The Lebanese militant group Hezbollah says one of its top commanders was killed in a “huge blast” in Syria.
The explosion that killed Mustafa Badreddine, 55, happened near the Damascus International Airport in Syria’s capital, and the group says it is investigating “whether it was a result of an airstrike or a rocket attack,” according to a statement on its official media outlet, al-Manar.
It wasn’t immediately clear who was responsible for the attack.
As NPR’s Alison Meuse tells our Newscast unit, “Hezbollah fights along with Iran to support the Assad regime in Syria.” The militants are seen as an important force behind Syrian President Bashar al-Assad’s continued grip on power during the ongoing war.
Badreddine is believed to be responsible for the group’s extensive military operations inside Syria since 2011, along with numerous other attacks.
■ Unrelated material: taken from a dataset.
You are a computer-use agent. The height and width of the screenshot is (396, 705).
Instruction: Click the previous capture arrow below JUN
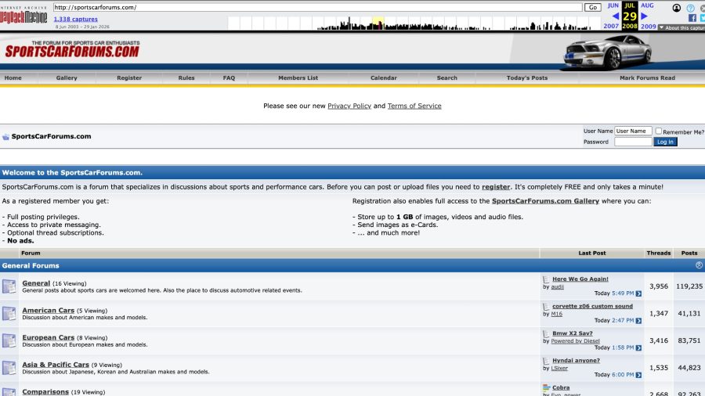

According to the U.S. Treasury Department, which has sanctioned Badreddine, his responsibilities included moving the group’s fighters from Lebanon to Syria as well as leading a major group offensive.
The Hezbollah statement announcing his death quotes him as recently saying, “I won’t come back from Syria unless as a martyr or a carrier of the banner of victory.”
It’s the highest-profile assassination from the ranks of the militant group since the 2008 slaying of top military commander Imad Mughniyeh, who was also killed in Damascus.
Alison adds, “Israel fears Hezbollah’s growing influence in Syria and has carried out a number of strikes against its weapons convoys and commanders over the course of the war.”
The office of Israeli Prime Minister Benjamin Netenyahu declined to comment on whether Israel was involved, The New York Times reports, “as did the Israel Defense Forces and the country’s Foreign Ministry.”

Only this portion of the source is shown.